**Problem:**
Start the copy at the line holding "Given: Click the Print icon in toolbar" and continue it exactly through the last line of the entries, leaving out pictures and anything else.

**Listed records:**
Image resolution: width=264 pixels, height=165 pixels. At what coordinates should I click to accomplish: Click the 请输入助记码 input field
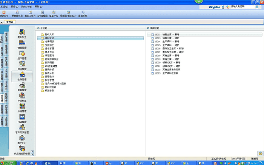click(243, 7)
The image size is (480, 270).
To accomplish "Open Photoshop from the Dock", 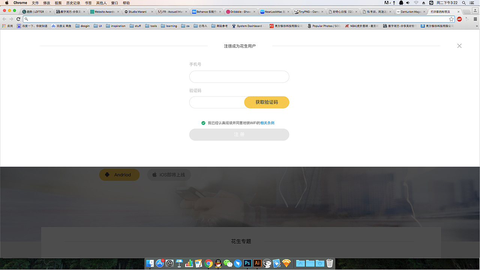I will click(247, 263).
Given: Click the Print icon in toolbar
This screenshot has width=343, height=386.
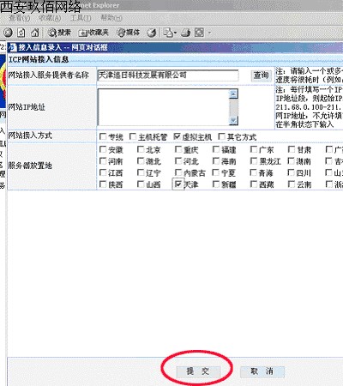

**Result for this task:**
Given: Click the Print icon in toolbar
This screenshot has width=343, height=386.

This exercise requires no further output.